---- The data

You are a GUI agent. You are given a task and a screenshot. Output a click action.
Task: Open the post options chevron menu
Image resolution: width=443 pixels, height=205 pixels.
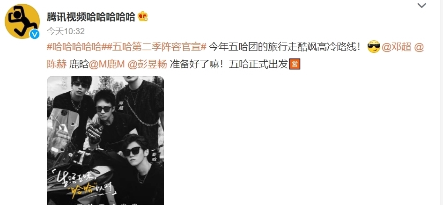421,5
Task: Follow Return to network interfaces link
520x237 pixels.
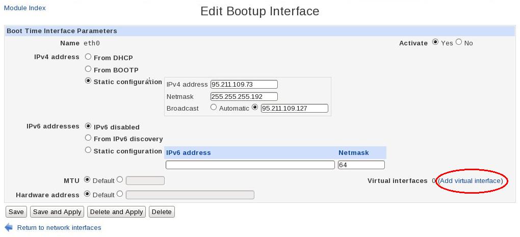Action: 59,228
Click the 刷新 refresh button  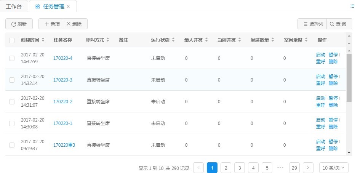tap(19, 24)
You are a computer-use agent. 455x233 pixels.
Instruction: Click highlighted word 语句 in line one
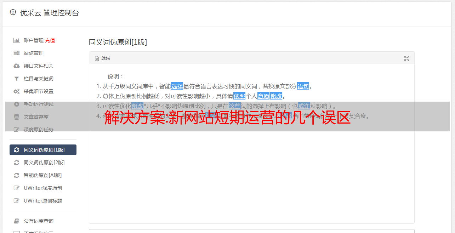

--------

- **What you need to do**: Go through the listing above and find each line containing the string "agent"; copy those lines.

- **Result for this exercise**:
You are a GUI agent. You are given a task and a screenshot. Output a click action.
You are a computer-use agent. 455x233 pixels.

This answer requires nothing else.